Déclassement diplomatique de la France avec Le Pen ?
Lecture ethniciste des sociétés, rapprochement avec les régimes illibéraux, prise de distance avec l’Europe et avec l’OTAN : les projets de la candidate d’extrême droite conduiraient à une perte d’influence de notre pays dans les affaires internationales, prévient William Leday, enseignant à Sciences Po Paris, dans une tribune au « Monde ».
Tribune.
La politique extérieure est un domaine peu propice aux changements brusques, tant la contrainte des intérêts nationaux et des engagements passés tient une grande place. De fait, la rupture copernicienne promise par Marine Le Pen laisse présager un déclassement de la France sur l’échiquier international si d’aventure elle se concrétise.
En effet, portée par une vision dans laquelle la nation est l’élément central, la diplomatie que propose la candidate d’extrême droite découle d’un corpus idéologique qu’il est nécessaire de connaître pour saisir la portée des changements qui seront engagés.
Au-delà des apparentes atténuations, les annonces formulées par Marine Le Pen, tant en matière de politique internationale que de défense, laissent apparaître des points saillants et une sémantique qui disent beaucoup du rapport au monde qu’elle entend bâtir pour la France : un bilatéralisme primant sur le multilatéralisme, une prise en compte du supposé « génie » des nations, ainsi qu’un retour à la diplomatie secrète – celle-ci avait été proscrite au lendemain de la première guerre mondiale, car considérée comme responsable du déclenchement du conflit.
Le tout débouche sur le rétablissement des relations diplomatiques avec la Syrie de Bachar Al-Assad et la sortie du commandement intégré de l’Organisation du traité de l’Atlantique Nord (OTAN), laquelle devrait, sur la proposition de la France, à l’issue du conflit ukrainien, rétablir un partenariat avec la Russie, sans que soit pour autant précisé le sort qui serait fait à Vladimir Poutine dans une histoire non encore écrite.
Comme l’explicitait Magali Balent, chercheuse à l’Institut de relations internationales et stratégiques, dans Le Monde selon Marine [Armand Colin, 2012], la thématique nationale irriguait déjà, logiquement, sur les enjeux internationaux, le discours du Front national (FN) dans lequel la trahison des élites, avatar édulcoré du « parti de l’étranger », figurait en bonne place. Rien de différent pour Marine Le Pen, aujourd’hui, pour qui la célébration du mythe d’une France éternelle, nation menacée d’acculturation par les Anglo-Saxons et le mondialisme, reste la colonne vertébrale.

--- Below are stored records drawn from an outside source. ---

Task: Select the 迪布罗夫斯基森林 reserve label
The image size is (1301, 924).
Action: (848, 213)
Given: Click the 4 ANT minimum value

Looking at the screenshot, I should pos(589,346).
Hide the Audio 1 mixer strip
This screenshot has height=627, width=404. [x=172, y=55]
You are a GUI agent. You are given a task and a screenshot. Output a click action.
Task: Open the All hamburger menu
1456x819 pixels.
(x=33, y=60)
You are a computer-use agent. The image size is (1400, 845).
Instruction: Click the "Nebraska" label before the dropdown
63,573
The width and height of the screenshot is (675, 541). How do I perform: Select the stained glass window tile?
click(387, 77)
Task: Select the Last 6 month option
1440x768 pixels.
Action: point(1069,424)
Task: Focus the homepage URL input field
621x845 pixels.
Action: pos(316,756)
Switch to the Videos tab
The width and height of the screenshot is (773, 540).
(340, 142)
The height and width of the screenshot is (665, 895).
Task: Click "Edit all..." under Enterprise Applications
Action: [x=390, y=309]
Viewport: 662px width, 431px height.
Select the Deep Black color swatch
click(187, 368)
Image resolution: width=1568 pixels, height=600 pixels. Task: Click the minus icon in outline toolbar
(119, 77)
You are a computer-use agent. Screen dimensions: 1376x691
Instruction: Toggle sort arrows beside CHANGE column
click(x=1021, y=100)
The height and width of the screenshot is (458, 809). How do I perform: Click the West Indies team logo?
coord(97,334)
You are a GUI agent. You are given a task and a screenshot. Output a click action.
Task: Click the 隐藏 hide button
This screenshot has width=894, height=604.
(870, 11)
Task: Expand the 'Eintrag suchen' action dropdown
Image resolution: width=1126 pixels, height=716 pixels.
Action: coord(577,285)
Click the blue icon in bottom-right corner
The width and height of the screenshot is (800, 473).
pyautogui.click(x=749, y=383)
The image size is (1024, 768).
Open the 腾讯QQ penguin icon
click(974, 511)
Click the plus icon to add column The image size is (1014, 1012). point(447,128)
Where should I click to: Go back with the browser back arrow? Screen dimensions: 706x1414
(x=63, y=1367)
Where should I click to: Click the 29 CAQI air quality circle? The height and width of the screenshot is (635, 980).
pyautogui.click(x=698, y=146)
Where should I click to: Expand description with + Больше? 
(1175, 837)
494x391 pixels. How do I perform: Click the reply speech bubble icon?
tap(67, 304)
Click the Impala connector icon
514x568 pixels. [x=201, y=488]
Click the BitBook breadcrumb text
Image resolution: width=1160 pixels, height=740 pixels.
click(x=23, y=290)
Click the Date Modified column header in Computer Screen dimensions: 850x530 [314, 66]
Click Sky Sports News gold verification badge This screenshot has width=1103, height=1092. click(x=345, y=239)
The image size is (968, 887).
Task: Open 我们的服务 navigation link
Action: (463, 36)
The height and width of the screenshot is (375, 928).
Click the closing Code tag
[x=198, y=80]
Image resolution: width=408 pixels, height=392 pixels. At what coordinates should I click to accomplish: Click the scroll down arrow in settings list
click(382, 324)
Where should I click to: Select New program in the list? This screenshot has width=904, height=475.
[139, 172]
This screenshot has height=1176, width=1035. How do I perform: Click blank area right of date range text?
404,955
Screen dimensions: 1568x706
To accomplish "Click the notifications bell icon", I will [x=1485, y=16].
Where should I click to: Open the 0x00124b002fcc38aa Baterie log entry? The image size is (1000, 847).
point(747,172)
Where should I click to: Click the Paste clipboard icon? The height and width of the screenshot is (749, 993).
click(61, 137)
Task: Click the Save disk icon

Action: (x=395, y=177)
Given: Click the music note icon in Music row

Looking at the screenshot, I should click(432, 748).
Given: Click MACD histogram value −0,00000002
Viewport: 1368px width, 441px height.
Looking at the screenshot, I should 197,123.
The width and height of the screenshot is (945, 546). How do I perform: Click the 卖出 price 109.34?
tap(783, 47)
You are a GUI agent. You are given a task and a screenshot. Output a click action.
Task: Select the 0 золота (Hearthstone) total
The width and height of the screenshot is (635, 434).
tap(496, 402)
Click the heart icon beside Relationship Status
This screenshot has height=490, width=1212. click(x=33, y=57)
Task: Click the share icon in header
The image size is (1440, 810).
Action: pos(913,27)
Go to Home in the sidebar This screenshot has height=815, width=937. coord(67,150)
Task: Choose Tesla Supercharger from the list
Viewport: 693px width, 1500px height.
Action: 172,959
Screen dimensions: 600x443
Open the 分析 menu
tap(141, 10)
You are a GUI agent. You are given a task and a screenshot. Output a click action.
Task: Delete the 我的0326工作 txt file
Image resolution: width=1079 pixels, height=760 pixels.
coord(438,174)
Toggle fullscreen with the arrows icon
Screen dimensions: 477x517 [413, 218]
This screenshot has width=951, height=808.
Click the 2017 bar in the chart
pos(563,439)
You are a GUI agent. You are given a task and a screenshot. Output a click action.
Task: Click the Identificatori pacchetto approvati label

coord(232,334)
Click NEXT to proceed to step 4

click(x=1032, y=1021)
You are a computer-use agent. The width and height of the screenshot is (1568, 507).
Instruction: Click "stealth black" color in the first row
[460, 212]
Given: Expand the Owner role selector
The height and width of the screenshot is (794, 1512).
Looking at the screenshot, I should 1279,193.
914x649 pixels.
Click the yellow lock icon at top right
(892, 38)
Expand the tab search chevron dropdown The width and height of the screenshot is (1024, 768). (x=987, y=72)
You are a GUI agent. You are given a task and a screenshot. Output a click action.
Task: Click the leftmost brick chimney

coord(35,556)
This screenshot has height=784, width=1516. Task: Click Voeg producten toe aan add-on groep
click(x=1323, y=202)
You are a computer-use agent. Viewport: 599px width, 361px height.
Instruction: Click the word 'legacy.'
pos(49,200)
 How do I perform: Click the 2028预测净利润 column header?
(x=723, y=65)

Ainsi, notre pays devrait montrer sa singularité et restaurer sa « grandeur » tout en s’alliant avec les vieilles nations, comme la Russie, victimes du même phénomène que notre pays, avait déclaré Marine Le Pen, en février 2017, à Paris, lors d’un discours de politique étrangère. Le rapprochement avec la Russie, qu’elle programme aujourd’hui après une hypothétique paix en Ukraine, avec la Hongrie de Viktor Orban et d’autres régimes illibéraux prend ainsi tout son sens.